BoostSecurity provides an integration with GitLab that will enable you to inventory your GitLab repositories, conveniently provision security scanners onto those repositories, and visualize GitLab data in the Boost dashboard, rewarding you complete visibility into your organization's GitLab activity.

Prerequisites¶

To install the BoostSecurity GitLab integration, prepare the following:

Create a GitLab Access Token with the api scope selected. This access token can be:
- A Personal Access Token
- A Group Access Token
- A Service Account Token
In all cases, the token must have the api scope enabled.
- It advised that a protected, non-human GitLab account (such as a service account or bot user) be used to generate the token. Using a token tied to an individual's personal account increases the risk of the integration breaking if that user is offboarded or removed due to internal changes.
- The entity that the Access Token is assigned to will need to have Owner permissions for the repositories that are associated with the GitLab groups that are being ingested into Boost.
Create a boost repository within your organization's SCM, which should contain a README.md file. To do this, go to your GitLab organization where you installed BoostSecurity and create a new boost project that contains a Readme file.

Install the BoostSecurity GitLab Integration¶

Navigate to the Integrations page.
Click the Install button that is on the GitLab Integration Card underneath the Available section.
A modal will appear, requesting the GitLab Access Token.
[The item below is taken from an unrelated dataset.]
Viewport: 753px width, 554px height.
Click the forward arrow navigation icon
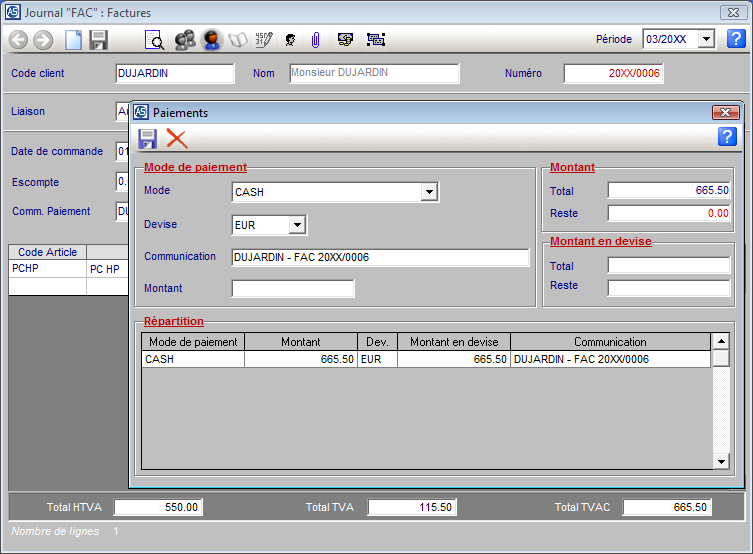click(43, 40)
Provide the Access Token and click Next.
Select the GitLab Group you are interested ingesting repositories for into Boost. It is advised that the root group is selected, as that will ingest all subgroups into Boost at once. Once a group is selected, click Complete

Once the installation completes, the BoostSecurity GitLab integration is successfully installed. Continue your BoostSecurity journey, by installing Zero Touch Provisioining.

Edit an installed BoostSecurity GitLab Integration¶

In the event an adjustment needs to be made to an installed GitLab Integration, the following instructions are provided:

Navigate to the Integrations page.
Click on the GitLab Integration Card underneath the Installed section.
Click the Configuration tab.
Click the pencil icon associated with the GitLab Integration you wish to edit.
Provide an Access Token that has the api scope and click Update.

Zero Touch Provisioning for GitLab¶

Go to the Integrations page, select your GitLab integration and click on the configuration tab.
On the ZTP column, you will notice that the status is set to Not Set. Click on the menu next to the status and select Enable.
The ZTP wizard configures your GitLab organization's boost repository, where the GitLab pipeline definition (.gitlab-ci.yml) is located.
Select the boost repository on your organization from the dropdown as shown above and click the Next button.
Authorize the BoostSecurity.io CI provisioning on all organizations. Click on the Authorize button at the bottom of the page.
The pipeline configuration is complete following a successful CI pipeline setup!

Note

By clicking the Enable Boost Recommended Scanners button, Boost will provision multiple scanners for every repository it has access to. These scanners will then request new scans to be conducted for each of those repositories. Please note that this process would have a financial impact on your services, so ensure that this is the correct course of action before proceeding.

If you are connecting to a large collection of repos, you may want to enable scanning in a more targeted manner.

Zero Touch Provisioning is now enabled!!!

Next Steps¶

It is recommended to enable default scanner protection for your GitLab organization, and then proceed to build your first custom policy, where you would define specific actions for security events identified by configured scanners.